Los genes son una lotería y la historia que te traemos a continuación es solo una prueba más de ello.

Catherine y Richard Howarth viven en Inglaterra y hace poco tuvieron su primer hijo. La verdadera sorpresa llegó cuando vieron su aspecto. A pesar de que ella es de raza negra y él de raza blanca, lo que a priori hacía suponer que se trataría de un bebé de piel oscura, la realidad no era ni mucho menos así.

La piel del pequeño resultó ser exactamente igual de clara que la de su padre, de quien heredó además los ojos azules. Fue tal la incredulidad de los padres, que incluso quisieron cercionarse de que el personal médico no se había equivocado y efectivamente se trataba de su hijo.

La doctora Emily Grossman explicó que se trata de un caso único entre millones. Estas son las razones que provocaron que esta combinación de genes fuera posible:

“Contrariamente al color de los ojos, el color de la piel está controlado por hasta 20 genes diferentes en lugar de uno solo, como lo es en el caso del color de los ojos, cada uno de los cuales tiene un pequeño efecto en el color.

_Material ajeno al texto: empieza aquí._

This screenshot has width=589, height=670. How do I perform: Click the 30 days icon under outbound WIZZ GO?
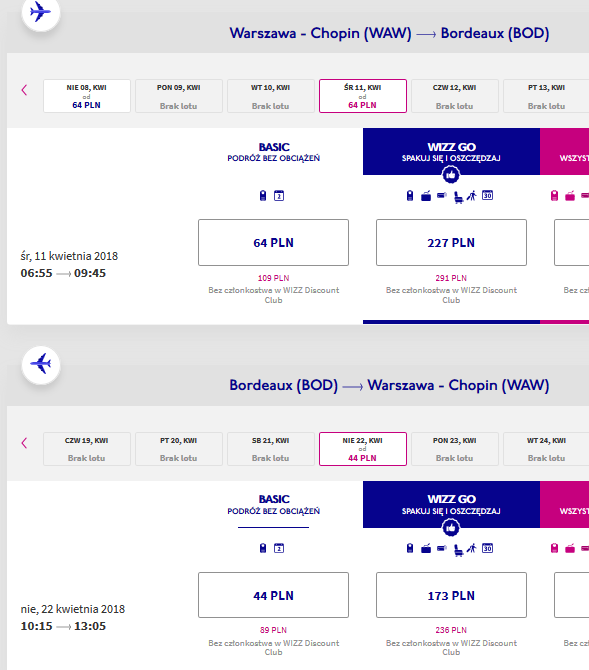(487, 195)
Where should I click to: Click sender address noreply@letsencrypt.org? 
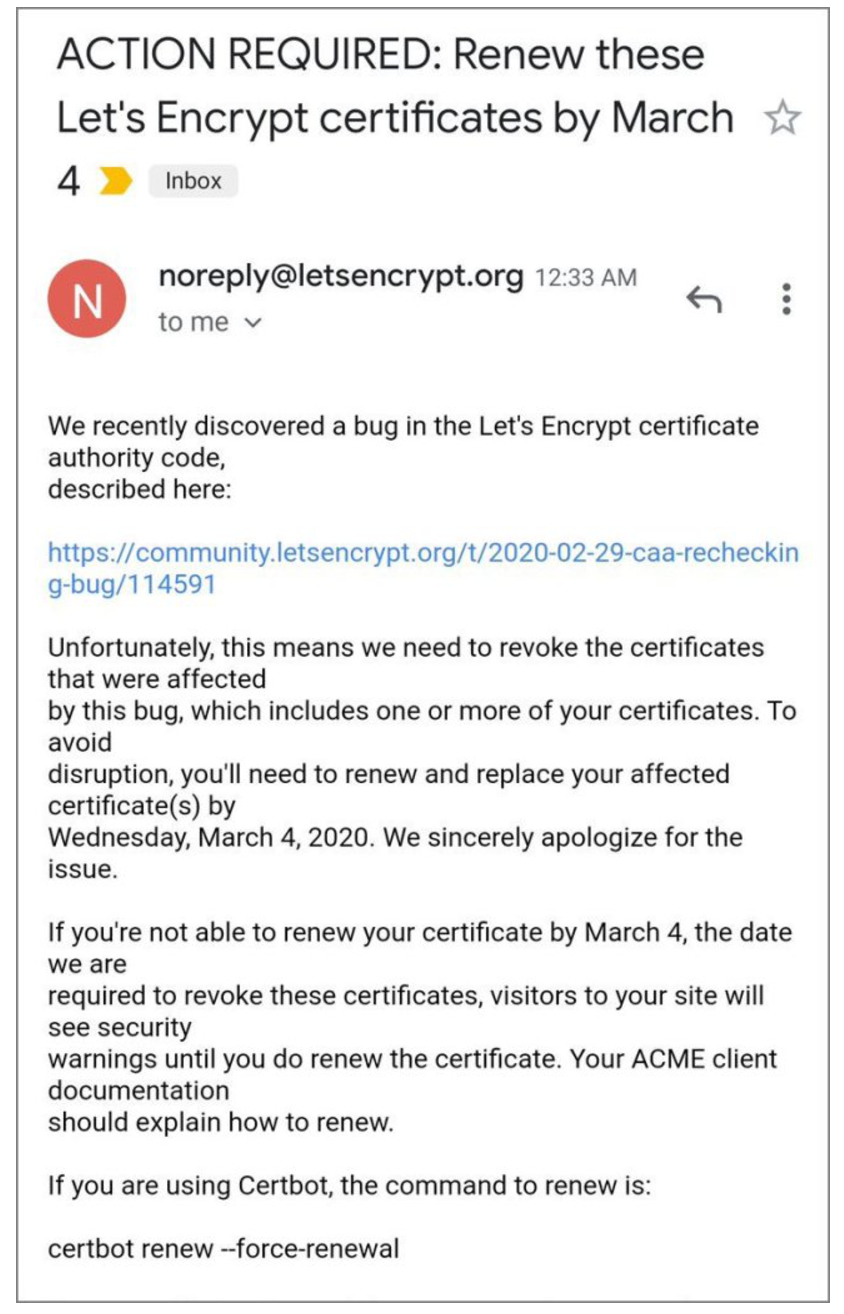click(x=340, y=276)
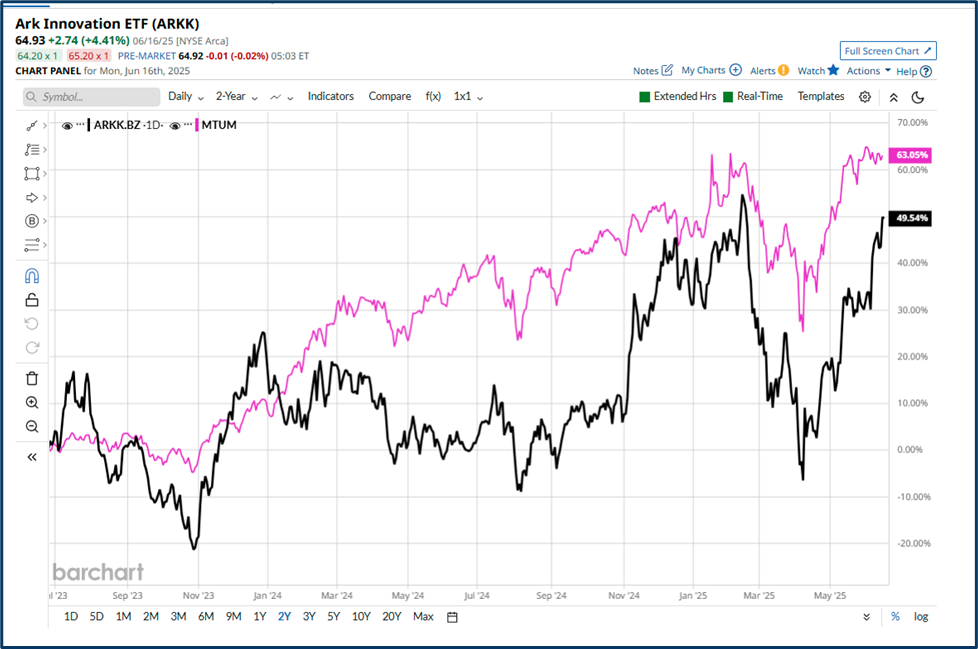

Tienes combinaciones casi infinitas de diferentes colores de dos padres de distinto color de piel”

La propia madre ha reconocido que desde que tienen al pequeño no son pocos los curiosos que los paran por la calle y les preguntan si es propio, pidiéndoles que les cuenten la historia.

Sin duda un caso único que nos recuerda que por poco posible que pueda ser algo, siempre puede suceder.